Lines of data
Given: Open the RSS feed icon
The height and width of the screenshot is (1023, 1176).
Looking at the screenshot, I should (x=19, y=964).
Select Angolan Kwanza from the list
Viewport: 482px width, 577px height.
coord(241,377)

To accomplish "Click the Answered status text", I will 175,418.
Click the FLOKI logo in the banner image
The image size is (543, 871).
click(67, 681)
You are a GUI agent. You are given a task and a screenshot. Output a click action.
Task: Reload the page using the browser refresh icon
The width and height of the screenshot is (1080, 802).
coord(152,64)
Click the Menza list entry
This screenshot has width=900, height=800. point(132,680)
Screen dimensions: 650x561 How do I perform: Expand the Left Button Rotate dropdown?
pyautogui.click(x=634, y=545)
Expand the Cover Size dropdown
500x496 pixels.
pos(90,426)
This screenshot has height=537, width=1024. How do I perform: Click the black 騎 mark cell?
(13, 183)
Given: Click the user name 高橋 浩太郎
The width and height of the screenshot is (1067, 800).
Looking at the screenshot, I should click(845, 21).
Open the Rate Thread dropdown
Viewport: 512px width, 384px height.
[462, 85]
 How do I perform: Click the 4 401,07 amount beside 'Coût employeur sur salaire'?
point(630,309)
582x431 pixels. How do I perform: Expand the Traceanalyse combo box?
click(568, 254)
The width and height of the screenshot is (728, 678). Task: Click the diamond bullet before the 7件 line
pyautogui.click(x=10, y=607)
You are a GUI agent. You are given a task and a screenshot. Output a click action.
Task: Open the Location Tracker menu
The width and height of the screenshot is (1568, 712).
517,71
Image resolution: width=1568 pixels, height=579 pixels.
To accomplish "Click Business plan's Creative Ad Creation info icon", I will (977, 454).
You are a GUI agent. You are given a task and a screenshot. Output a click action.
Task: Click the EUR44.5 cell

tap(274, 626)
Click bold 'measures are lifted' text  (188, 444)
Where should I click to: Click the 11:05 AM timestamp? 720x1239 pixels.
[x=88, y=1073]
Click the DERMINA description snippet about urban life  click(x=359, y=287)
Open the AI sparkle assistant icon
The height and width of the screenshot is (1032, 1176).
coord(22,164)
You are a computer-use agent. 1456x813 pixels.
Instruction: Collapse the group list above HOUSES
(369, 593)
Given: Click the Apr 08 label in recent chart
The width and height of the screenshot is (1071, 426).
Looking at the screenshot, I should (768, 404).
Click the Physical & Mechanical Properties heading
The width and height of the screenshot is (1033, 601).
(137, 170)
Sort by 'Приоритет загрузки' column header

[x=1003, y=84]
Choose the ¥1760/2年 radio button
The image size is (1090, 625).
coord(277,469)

* _TASK_:
Rewrite the data above so that every "GUI agent" becomes "GUI assistant", and leave everything else unchanged.

* _THE RESPONSE_:
Given: Open the RSS feed icon
The height and width of the screenshot is (1023, 1176).
Looking at the screenshot, I should (x=19, y=964).
Select Angolan Kwanza from the list
Viewport: 482px width, 577px height.
coord(241,377)

To accomplish "Click the Answered status text", I will 175,418.
Click the FLOKI logo in the banner image
The image size is (543, 871).
click(67, 681)
You are a GUI assistant. You are given a task and a screenshot. Output a click action.
Task: Reload the page using the browser refresh icon
The width and height of the screenshot is (1080, 802).
coord(152,64)
Click the Menza list entry
This screenshot has width=900, height=800. point(132,680)
Screen dimensions: 650x561 How do I perform: Expand the Left Button Rotate dropdown?
pyautogui.click(x=634, y=545)
Expand the Cover Size dropdown
500x496 pixels.
pos(90,426)
This screenshot has height=537, width=1024. How do I perform: Click the black 騎 mark cell?
(13, 183)
Given: Click the user name 高橋 浩太郎
The width and height of the screenshot is (1067, 800).
Looking at the screenshot, I should click(845, 21).
Open the Rate Thread dropdown
Viewport: 512px width, 384px height.
[462, 85]
 How do I perform: Click the 4 401,07 amount beside 'Coût employeur sur salaire'?
point(630,309)
582x431 pixels. How do I perform: Expand the Traceanalyse combo box?
click(568, 254)
The width and height of the screenshot is (728, 678). Task: Click the diamond bullet before the 7件 line
pyautogui.click(x=10, y=607)
You are a GUI assistant. You are given a task and a screenshot. Output a click action.
Task: Open the Location Tracker menu
The width and height of the screenshot is (1568, 712).
517,71
Image resolution: width=1568 pixels, height=579 pixels.
To accomplish "Click Business plan's Creative Ad Creation info icon", I will (977, 454).
You are a GUI assistant. You are given a task and a screenshot. Output a click action.
Task: Click the EUR44.5 cell

tap(274, 626)
Click bold 'measures are lifted' text  (188, 444)
Where should I click to: Click the 11:05 AM timestamp? 720x1239 pixels.
[x=88, y=1073]
Click the DERMINA description snippet about urban life  click(x=359, y=287)
Open the AI sparkle assistant icon
The height and width of the screenshot is (1032, 1176).
coord(22,164)
You are a computer-use agent. 1456x813 pixels.
Instruction: Collapse the group list above HOUSES
(369, 593)
Given: Click the Apr 08 label in recent chart
The width and height of the screenshot is (1071, 426).
Looking at the screenshot, I should (768, 404).
Click the Physical & Mechanical Properties heading
The width and height of the screenshot is (1033, 601).
(137, 170)
Sort by 'Приоритет загрузки' column header

[x=1003, y=84]
Choose the ¥1760/2年 radio button
The image size is (1090, 625).
coord(277,469)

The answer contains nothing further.